Lecture notes from the Econometrics class in my undergraduate studies

If you are lucky, you may be told that you need to be careful with the interpretation of coefficients in case your dependent variable is log-transformed and the coefficients are not small. And maybe even given the precise formula to obtain the percentage effect: \( 100 \left ( e^{b} – 1 \right ) \). That’s exactly what happened in my class, and I am happy it nudged me to investigate this further. I think a lot of people may overestimate how accurate the percentage-based interpretations really are.

To begin with, where do all these percentages come from? The typical explanation relies on the fact that the first-order derivative of the natural logarithm is \( \frac{1}{x} \). But derivatives are all about “very small” changes in value and arguably 1 unit increase/decrease is not that small.

Here’s what the maths looks like for the simplest model \(y = a + bx\):

Log-transform of an independent variable (linear-log model):

$$ y_0 = a + b \log \left( x \right) \text{ (our “base case”) } $$

$$ y_1 = a + b \log \left( 1.01x \right) \text{ (x increases by 1%) } $$

$$ y_1 – y_0 = b \log \left( 1.01x \right) – b \log \left( x \right) = b \log \left( \frac{1.01x}{x} \right) = b \log \left(1.01 \right) $$

In other words, when \(x\) increases by 1%, the change in \(y\) is not \(b\), but rather \( b \log \left(1.01 \right) \). What is \( \log \left(1.01 \right) \)? It’s approximately \( 0.00995 \) or \(0.001\) and thus the rule all of learned. But it is \(5\% \) off!

Consider the following scenario. You are currently selling goods at a price of $100 and your last year sales were $10m. You are interested in raising the prices by 15% and you want to know what is a reasonable sales budget for the next year. A data scientist runs some analysis and finds that the regression coefficient is -90,000 and thus reports that for every 1% increase in price, you can expect to sell 900 units less. For a 15% price increase, a naive answer would be that 13,500 (90,000 * 15 / 100) less units will be sold. Your sales budget could thus be 115 * (100,000 – 13,500) ~ 9.95m. You begrudgingly prepare yourself for explaining to the higher-ups why a price increase will not result in higher sales.

A precise, answer, however, would be that you should expect \( -90000 \log \left( 1.1 \right) = 12,579 \) less units sold. That would result in a sales budget of $1.005m. A contrived example? Perhaps, but there surely are situations where even such a small difference is important enough.

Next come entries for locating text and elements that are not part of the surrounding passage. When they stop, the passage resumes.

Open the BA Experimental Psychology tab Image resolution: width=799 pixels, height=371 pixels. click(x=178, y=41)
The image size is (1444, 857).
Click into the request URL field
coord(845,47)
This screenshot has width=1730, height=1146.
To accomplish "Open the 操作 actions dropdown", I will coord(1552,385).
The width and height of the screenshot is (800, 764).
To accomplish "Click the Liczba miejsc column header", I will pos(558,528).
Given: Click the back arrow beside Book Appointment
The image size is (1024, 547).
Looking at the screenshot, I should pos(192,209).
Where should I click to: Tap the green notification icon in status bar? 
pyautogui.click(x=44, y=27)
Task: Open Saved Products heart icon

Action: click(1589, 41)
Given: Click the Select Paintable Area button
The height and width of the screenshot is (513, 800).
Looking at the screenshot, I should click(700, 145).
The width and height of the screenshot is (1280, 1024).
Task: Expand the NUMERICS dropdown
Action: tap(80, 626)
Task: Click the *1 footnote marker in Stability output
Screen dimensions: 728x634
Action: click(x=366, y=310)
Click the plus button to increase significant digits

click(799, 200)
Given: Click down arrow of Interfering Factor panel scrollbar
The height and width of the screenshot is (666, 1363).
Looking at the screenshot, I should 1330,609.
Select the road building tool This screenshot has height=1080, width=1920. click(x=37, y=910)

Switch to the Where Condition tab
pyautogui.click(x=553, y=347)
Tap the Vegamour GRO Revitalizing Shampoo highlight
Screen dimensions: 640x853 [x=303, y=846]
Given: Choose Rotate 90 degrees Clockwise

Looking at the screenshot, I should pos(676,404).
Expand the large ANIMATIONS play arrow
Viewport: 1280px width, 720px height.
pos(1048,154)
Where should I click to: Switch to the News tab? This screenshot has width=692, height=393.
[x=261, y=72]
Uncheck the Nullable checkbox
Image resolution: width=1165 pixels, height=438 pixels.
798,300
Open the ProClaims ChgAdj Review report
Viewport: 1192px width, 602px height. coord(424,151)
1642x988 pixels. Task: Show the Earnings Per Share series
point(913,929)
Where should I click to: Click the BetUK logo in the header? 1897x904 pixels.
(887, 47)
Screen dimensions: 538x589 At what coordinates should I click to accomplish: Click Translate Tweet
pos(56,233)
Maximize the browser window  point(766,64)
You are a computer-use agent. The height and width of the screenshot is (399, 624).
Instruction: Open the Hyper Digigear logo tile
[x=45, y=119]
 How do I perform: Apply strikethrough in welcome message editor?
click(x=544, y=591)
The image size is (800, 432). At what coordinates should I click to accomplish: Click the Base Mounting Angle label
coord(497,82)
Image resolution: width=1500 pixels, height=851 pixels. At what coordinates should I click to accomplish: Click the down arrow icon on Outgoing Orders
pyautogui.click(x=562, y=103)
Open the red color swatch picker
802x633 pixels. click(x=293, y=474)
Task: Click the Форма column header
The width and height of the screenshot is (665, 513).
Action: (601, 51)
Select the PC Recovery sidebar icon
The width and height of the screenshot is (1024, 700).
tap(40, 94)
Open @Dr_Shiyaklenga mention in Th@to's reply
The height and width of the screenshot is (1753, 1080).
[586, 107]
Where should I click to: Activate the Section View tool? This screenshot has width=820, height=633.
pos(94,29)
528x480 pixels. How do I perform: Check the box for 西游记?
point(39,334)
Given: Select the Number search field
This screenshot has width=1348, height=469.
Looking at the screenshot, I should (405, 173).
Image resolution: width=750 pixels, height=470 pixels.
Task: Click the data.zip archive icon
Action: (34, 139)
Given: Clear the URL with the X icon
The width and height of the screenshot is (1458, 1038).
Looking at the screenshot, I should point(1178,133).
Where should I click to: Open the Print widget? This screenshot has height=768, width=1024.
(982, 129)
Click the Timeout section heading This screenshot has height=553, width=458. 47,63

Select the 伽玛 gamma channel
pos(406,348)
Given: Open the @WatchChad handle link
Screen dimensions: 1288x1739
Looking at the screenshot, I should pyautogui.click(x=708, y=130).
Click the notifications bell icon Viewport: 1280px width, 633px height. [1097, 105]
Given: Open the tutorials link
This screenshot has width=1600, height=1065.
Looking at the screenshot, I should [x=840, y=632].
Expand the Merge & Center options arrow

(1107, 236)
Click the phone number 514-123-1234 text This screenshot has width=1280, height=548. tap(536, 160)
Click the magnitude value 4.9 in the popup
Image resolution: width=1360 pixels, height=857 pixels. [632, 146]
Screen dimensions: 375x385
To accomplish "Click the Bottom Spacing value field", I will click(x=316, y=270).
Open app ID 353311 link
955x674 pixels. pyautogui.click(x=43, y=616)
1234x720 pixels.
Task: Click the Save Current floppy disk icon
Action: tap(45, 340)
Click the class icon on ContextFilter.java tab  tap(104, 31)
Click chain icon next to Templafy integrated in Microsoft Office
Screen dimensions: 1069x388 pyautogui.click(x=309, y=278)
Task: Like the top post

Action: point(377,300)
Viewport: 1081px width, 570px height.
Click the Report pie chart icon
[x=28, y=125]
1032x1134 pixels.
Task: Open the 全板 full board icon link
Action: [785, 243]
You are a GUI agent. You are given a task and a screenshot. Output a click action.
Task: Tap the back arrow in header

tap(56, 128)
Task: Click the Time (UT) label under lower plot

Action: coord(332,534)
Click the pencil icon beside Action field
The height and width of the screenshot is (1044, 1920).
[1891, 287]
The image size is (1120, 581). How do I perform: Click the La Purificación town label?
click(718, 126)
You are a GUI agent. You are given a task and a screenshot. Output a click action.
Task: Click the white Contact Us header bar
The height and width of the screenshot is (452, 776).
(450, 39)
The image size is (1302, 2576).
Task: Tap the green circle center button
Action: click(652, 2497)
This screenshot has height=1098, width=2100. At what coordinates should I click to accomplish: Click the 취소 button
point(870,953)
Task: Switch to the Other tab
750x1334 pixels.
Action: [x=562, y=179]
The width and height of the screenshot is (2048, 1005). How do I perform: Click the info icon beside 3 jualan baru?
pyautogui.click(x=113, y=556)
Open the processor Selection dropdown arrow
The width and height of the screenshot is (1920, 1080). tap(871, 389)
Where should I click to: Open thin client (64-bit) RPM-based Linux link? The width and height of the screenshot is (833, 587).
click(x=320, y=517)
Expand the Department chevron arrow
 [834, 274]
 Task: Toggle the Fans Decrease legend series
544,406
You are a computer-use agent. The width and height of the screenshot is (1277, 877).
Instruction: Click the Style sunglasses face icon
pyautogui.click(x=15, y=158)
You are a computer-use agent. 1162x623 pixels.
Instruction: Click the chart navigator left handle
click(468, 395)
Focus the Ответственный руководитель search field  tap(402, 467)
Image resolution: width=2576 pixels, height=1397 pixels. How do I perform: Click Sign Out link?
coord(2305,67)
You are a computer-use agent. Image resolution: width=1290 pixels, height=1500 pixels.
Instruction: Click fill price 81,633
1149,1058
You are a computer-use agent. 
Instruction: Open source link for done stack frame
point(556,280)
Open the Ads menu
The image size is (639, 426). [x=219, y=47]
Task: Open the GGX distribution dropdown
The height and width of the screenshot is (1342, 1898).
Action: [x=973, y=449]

Things get even more interesting in the log-linear model:

$$ \log \left( y_0 \right) = a + b x \text{ (our “base case”) } $$

$$ \log \left( y_1 \right) = a + b \left( x + 1 \right) \text{ (let’s add 1 to x) } $$

$$ \frac{y_1 – y_0}{y_0} = \frac { e^{a + b \left( x + 1 \right)} – e^{ a + b x } } { e^{ a + b x } } = \frac { e^{a + b x} \left( e^{b} – 1 \right) } { e^{ a + b x } } = e^{b} – 1 $$

Assuming \( b \) is small, \( e^{b} – 1 \approx b \). But what if it is not? Here’s how it looks graphically. If, say, your coefficient is equal to 1, then what it really means is not that “1 unit increase in the independent variable will result in a 1% increase in the response”. It’s actually 1.7%. That’s quite a difference.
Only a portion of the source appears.